As a LiveJournal-user I’ve come across a lot of deleted posts, for the exact reason you state here. LJ’ers tend to be a bit wackier and more personal than the other blogs I read, and they also tend to delete their posts or make them private when they encounter ramifications, or suddenly think an entry too personal. I can understand deletion when you use your blog as a journal, and wrote things down in a moment of desperation. Maybe you want to come back to it, and rid the world of your drunken rant on broken hearts.

Different ways of using blogs, also make for different approaches to deleting (and editing) entries. With a vast audience, you cannot delete your entry unnoticed, and will have to state you deleted the entry and why. In that case I think it’s better not to delete. A follow-up post will do the trick of explaining things better.

On my own blog I haven’t deleted one post. (I did make an occasional post private, because it included pictures that weren’t online anymore.) Whatever silly things I have written, I’ll leave it on there.
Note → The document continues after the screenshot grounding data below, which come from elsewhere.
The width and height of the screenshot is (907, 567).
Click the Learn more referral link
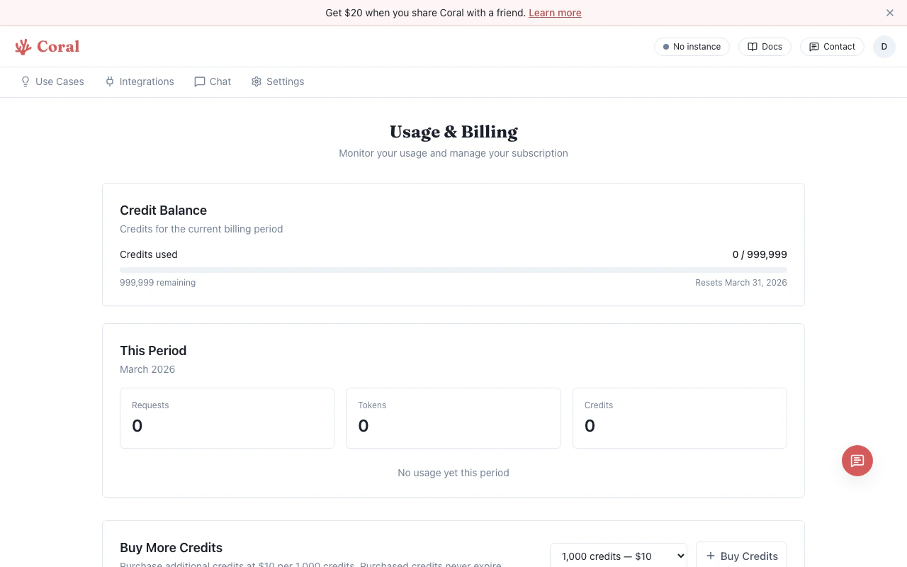[x=555, y=13]
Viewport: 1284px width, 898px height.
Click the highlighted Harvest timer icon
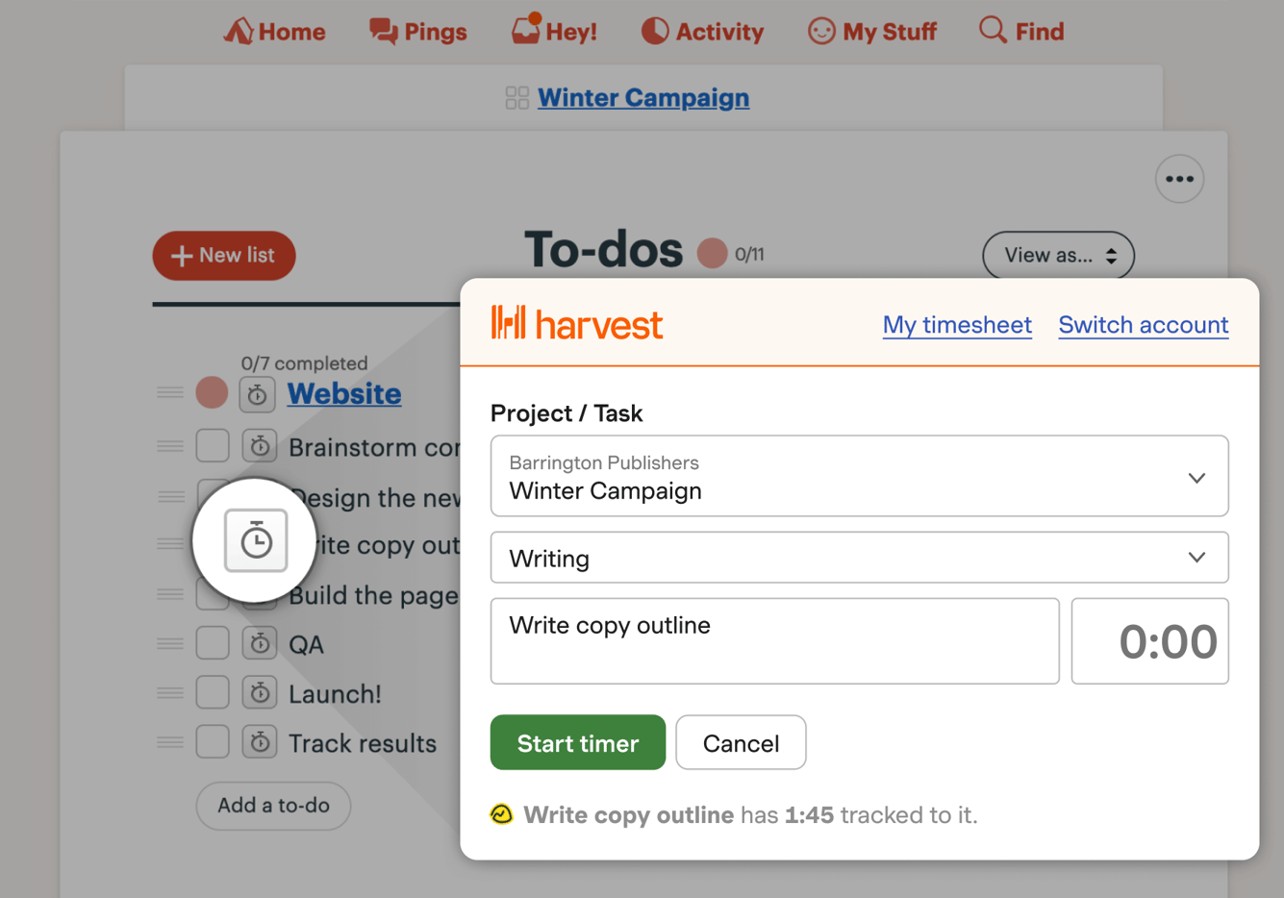coord(256,540)
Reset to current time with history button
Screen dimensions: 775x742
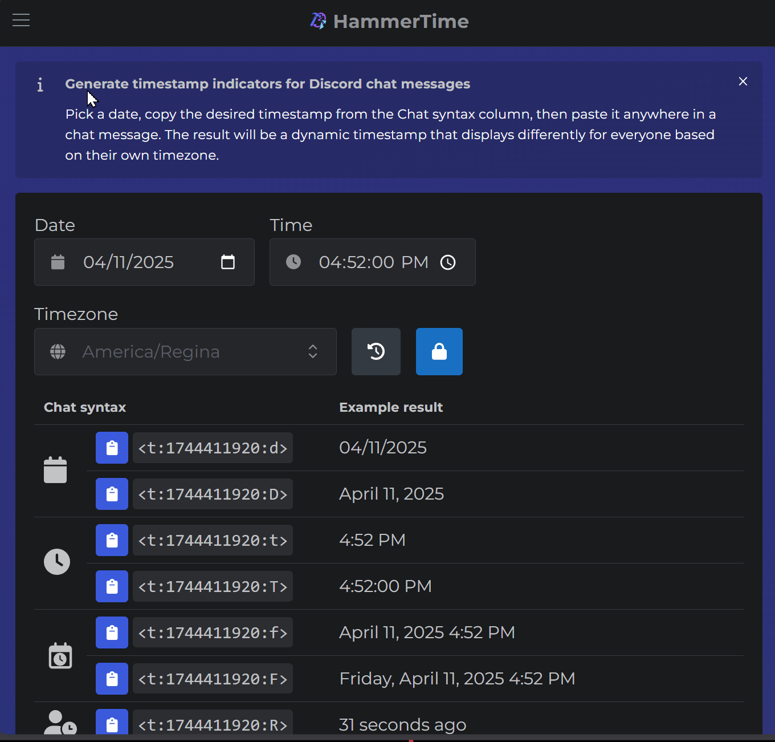click(x=376, y=352)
Things did get mulled over before I wrote them down, especially the longer posts. I do have the habit of editing whenever I notice someone didn’t understand what I was trying to say, or I made a blatant mistake. I will note this with “eta” or in a smaller footnote. And I usually correct spelling mistakes and bad grammar (which happens quite often, as English isn’t my mother tongue).
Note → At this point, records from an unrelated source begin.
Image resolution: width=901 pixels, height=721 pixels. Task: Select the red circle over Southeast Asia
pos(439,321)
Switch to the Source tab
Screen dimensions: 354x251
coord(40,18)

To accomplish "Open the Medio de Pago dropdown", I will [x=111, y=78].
Deletion tends to give the feeling you don’t stand by your own words. It feels like arguing with someone and then saying “I didn’t mean what I said.” But you did mean what you said, because otherwise you wouldn’t have said it. The thing is being able to say why you have said it. You can’t take back what was written. You can only pretend it was never written.
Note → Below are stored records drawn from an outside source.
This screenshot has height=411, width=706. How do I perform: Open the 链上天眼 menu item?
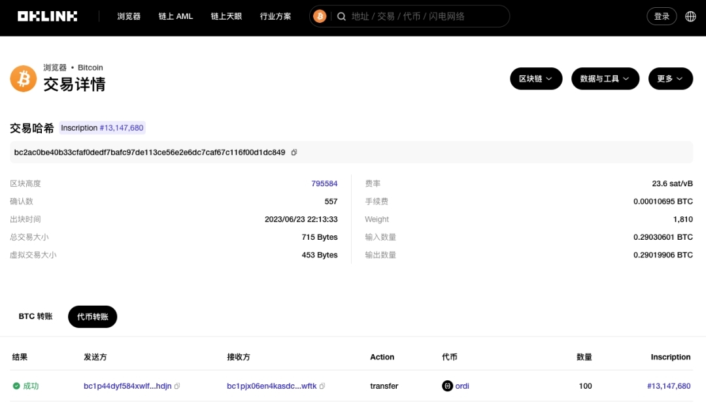pos(226,16)
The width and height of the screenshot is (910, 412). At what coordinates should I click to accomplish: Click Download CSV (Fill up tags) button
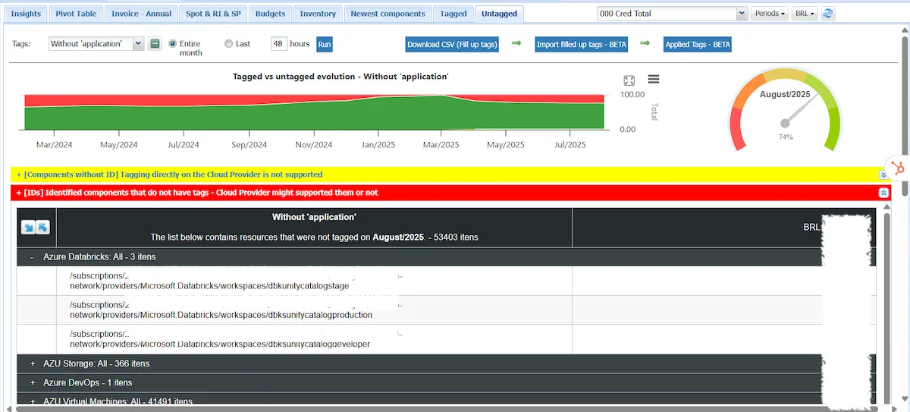[452, 44]
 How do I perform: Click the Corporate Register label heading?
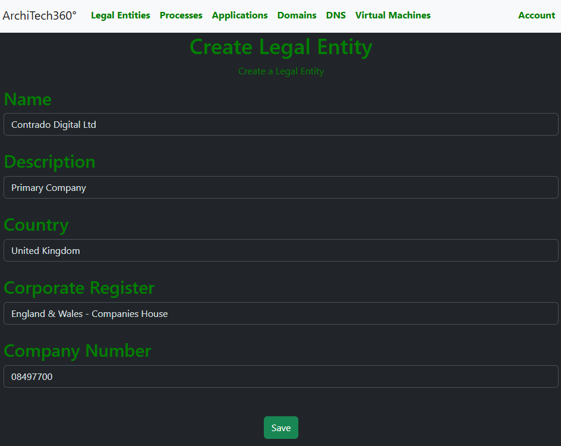tap(79, 288)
Re. you previous post: I don’t really think there’s anything wrong with it. I haven’t read the article you’re linking to, but I think the link clears everything up. The PS is a bit strange, maybe, but why wouldn’t you send a book to a reviewer? Anyone who writes on a public forum (be it “The New York Times” or a personal blog) can be contacted. And since writing for the newspaper is Walter Kirn’s job, maybe you can try his workplace for an address?